§ **TRY IT**
Starting at the line that contains "208x117 pixels.", reproduce every line through the end of the entries below, with no pictures in the copy.

(Recorded data)
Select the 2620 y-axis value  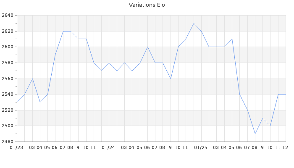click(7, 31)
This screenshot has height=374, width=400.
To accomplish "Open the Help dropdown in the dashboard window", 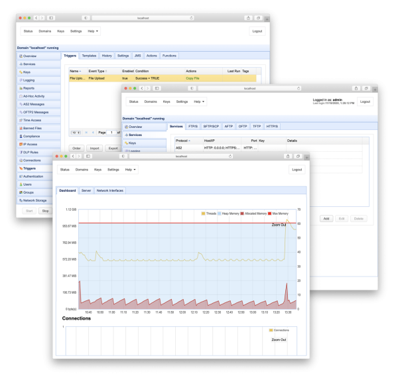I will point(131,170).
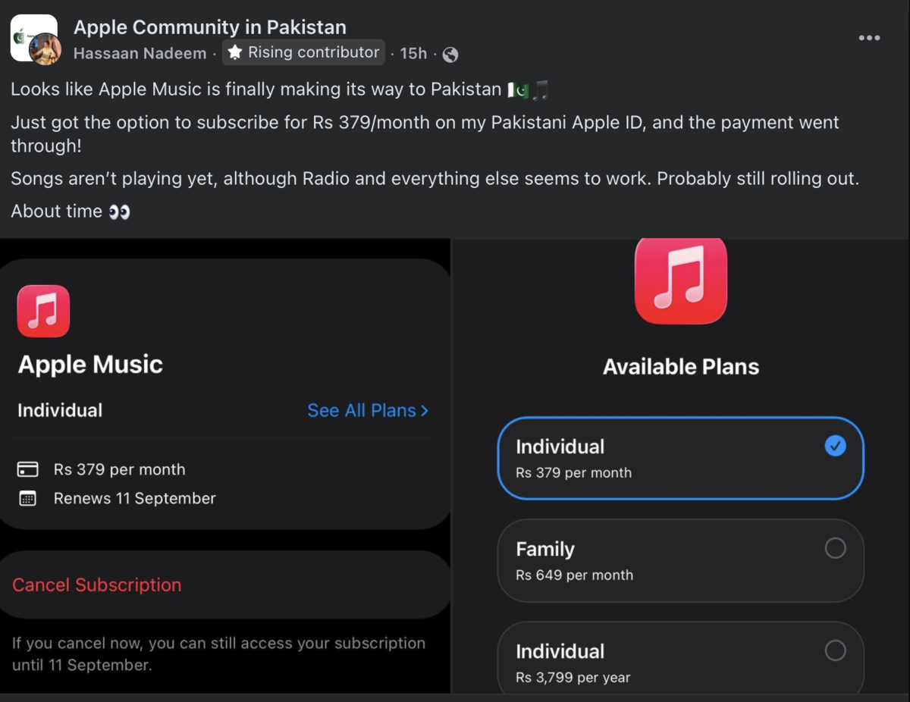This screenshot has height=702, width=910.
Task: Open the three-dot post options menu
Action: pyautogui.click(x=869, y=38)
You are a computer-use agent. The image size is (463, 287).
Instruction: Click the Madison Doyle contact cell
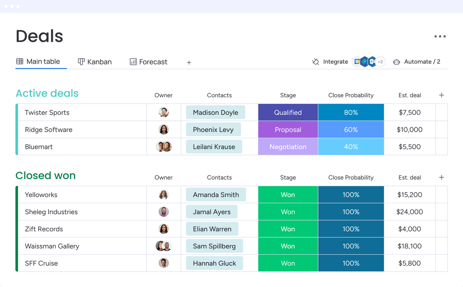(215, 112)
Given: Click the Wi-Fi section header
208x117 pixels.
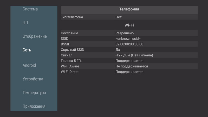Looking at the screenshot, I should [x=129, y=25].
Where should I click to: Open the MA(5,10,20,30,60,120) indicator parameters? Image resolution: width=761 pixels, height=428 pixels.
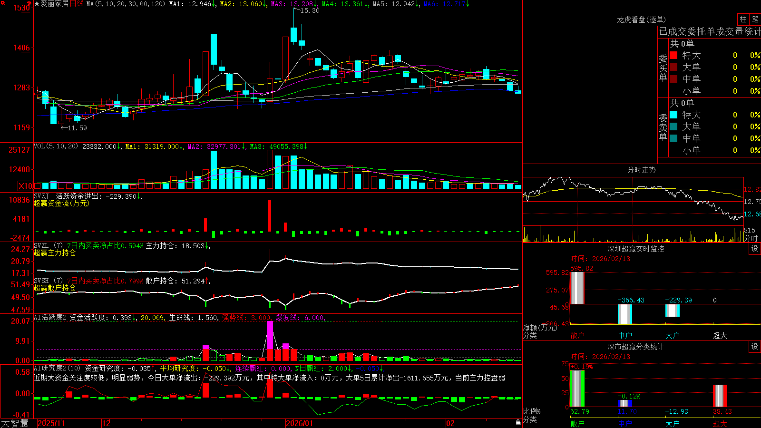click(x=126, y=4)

§ **EXERCISE ANSWER**
208x117 pixels.
Looking at the screenshot, I should [x=129, y=25].
Where should I click to: Open the MA(5,10,20,30,60,120) indicator parameters? Image resolution: width=761 pixels, height=428 pixels.
click(x=126, y=4)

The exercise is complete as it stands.